Collection entries
=====
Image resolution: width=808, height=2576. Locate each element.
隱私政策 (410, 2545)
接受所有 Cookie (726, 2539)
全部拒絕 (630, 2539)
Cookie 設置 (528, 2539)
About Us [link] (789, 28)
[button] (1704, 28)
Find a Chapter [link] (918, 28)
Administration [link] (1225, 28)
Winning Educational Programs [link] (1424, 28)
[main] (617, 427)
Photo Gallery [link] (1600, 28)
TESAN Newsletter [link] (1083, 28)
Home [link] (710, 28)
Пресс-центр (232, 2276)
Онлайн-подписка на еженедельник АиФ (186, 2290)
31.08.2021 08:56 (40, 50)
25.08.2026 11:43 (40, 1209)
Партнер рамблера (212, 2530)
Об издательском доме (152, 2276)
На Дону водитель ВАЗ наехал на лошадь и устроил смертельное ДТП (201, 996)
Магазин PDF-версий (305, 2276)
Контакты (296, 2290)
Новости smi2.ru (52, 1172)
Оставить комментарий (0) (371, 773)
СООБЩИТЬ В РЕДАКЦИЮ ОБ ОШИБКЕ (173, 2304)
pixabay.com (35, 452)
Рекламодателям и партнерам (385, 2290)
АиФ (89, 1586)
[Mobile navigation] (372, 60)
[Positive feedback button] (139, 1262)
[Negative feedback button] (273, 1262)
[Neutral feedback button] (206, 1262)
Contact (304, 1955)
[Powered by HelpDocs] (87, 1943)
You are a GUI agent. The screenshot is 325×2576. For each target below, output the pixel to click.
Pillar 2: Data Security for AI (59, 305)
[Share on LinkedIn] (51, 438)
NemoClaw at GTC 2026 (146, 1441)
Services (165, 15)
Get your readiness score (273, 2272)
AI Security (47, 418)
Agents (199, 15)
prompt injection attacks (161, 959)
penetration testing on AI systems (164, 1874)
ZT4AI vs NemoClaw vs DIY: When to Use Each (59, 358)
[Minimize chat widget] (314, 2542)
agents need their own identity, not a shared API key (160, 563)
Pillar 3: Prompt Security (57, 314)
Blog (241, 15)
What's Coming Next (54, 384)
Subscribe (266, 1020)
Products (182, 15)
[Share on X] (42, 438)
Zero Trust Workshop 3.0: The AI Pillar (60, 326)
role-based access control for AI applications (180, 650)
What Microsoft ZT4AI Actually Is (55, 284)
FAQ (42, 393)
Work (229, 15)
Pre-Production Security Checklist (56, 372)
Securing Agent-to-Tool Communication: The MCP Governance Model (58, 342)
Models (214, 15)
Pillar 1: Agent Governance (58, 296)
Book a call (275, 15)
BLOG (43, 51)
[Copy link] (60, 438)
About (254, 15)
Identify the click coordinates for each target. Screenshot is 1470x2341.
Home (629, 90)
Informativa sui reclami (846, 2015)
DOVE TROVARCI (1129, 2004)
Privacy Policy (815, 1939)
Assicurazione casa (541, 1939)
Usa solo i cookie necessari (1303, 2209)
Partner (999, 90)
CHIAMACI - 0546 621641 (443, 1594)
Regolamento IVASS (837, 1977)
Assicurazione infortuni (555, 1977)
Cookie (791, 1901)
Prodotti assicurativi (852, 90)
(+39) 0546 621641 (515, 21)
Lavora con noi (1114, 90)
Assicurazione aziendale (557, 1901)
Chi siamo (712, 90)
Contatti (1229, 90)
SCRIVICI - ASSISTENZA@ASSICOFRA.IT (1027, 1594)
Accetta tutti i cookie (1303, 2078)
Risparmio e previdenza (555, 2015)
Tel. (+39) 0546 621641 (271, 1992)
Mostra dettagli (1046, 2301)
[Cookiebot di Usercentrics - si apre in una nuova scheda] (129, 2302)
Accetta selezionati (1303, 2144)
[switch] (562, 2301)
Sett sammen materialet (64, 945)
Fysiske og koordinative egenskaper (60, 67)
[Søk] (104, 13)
=====
→ **Exercise objective**: Your answer should consist solely of the lines above from the line with "What's Coming Next (54, 384)" to the line with "Pre-Production Security Checklist (56, 372)", both included, reproduced exactly.

→ **The answer**:
What's Coming Next (54, 384)
Subscribe (266, 1020)
Products (182, 15)
[Share on X] (42, 438)
Zero Trust Workshop 3.0: The AI Pillar (60, 326)
role-based access control for AI applications (180, 650)
What Microsoft ZT4AI Actually Is (55, 284)
FAQ (42, 393)
Work (229, 15)
Pre-Production Security Checklist (56, 372)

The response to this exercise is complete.